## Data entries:
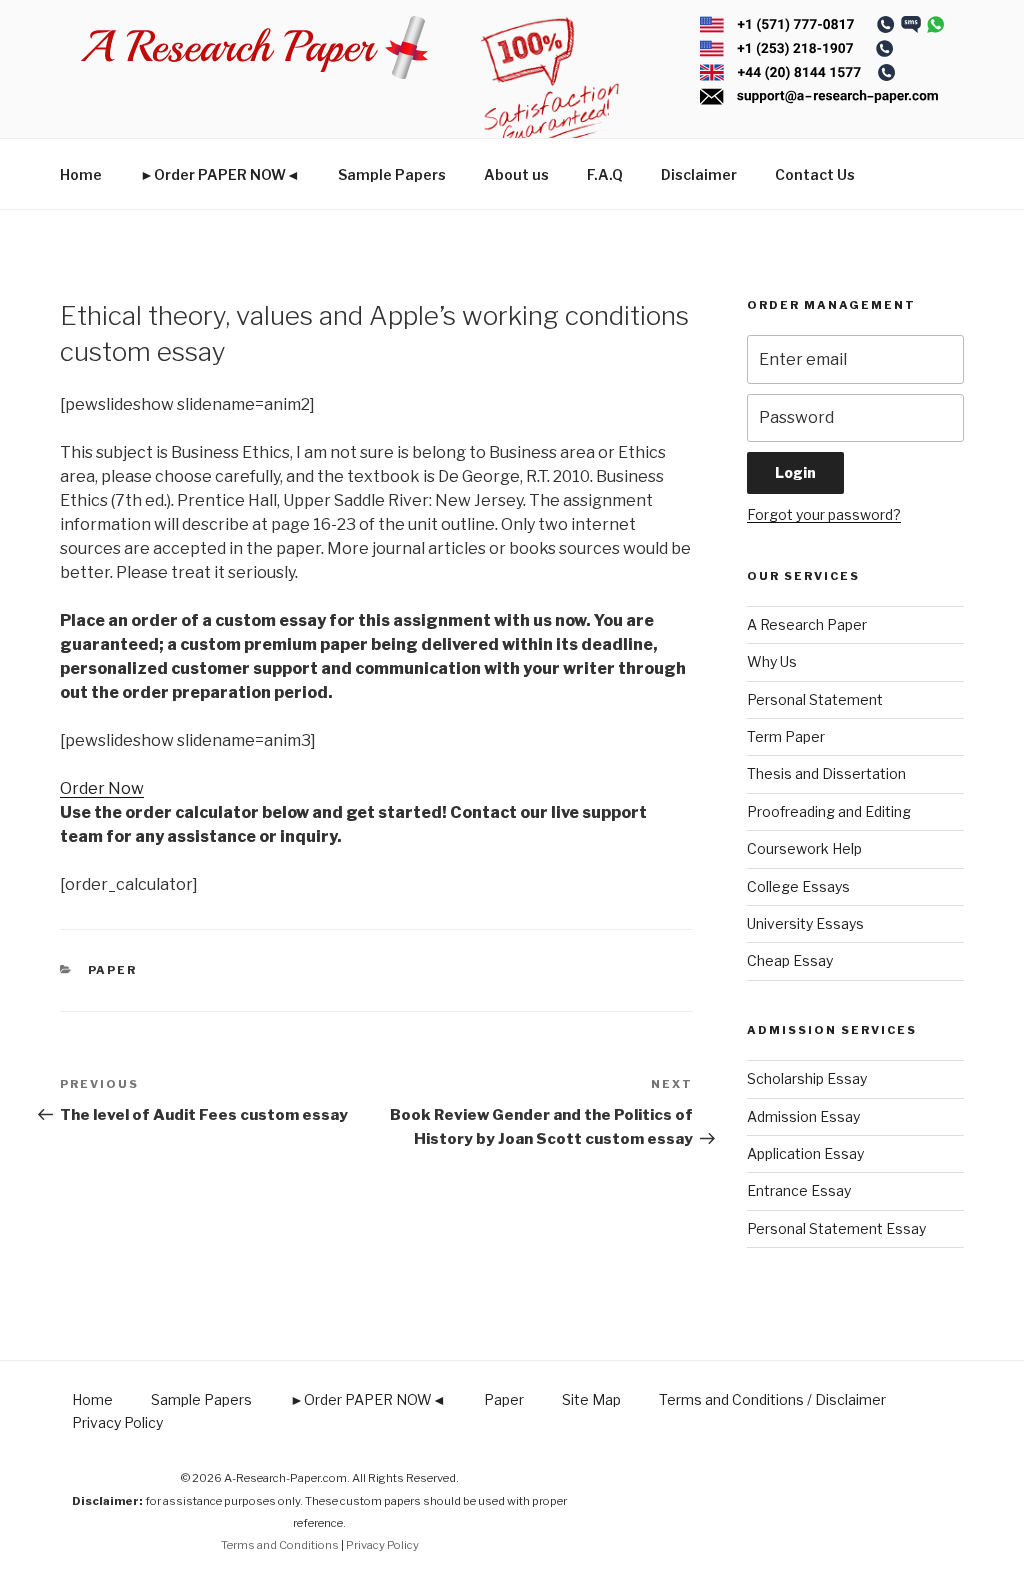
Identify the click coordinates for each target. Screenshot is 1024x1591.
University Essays (805, 923)
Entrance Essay (799, 1190)
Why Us (772, 661)
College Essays (798, 886)
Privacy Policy (117, 1422)
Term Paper (786, 736)
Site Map (591, 1399)
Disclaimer (699, 174)
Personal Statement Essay (836, 1228)
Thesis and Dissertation (826, 773)
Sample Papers (392, 174)
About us (516, 174)
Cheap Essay (790, 960)
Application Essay (805, 1153)
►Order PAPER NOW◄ (220, 174)
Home (81, 174)
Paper (113, 970)
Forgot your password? (824, 514)
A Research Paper (807, 624)
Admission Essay (803, 1116)
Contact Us (815, 174)
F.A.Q (605, 174)
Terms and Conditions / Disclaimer (772, 1399)
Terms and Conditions (280, 1545)
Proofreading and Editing (829, 811)
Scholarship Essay (807, 1078)
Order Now (102, 788)
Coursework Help (804, 848)
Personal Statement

## BRIEF:
Please return, exactly as written, the lines from the first line of the records above through the line containing "About us (516, 174)", both included, leaving out any pictures.

## ANSWER TO THIS PROBLEM:
Identify the click coordinates for each target. Screenshot is 1024x1591.
University Essays (805, 923)
Entrance Essay (799, 1190)
Why Us (772, 661)
College Essays (798, 886)
Privacy Policy (117, 1422)
Term Paper (786, 736)
Site Map (591, 1399)
Disclaimer (699, 174)
Personal Statement Essay (836, 1228)
Thesis and Dissertation (826, 773)
Sample Papers (392, 174)
About us (516, 174)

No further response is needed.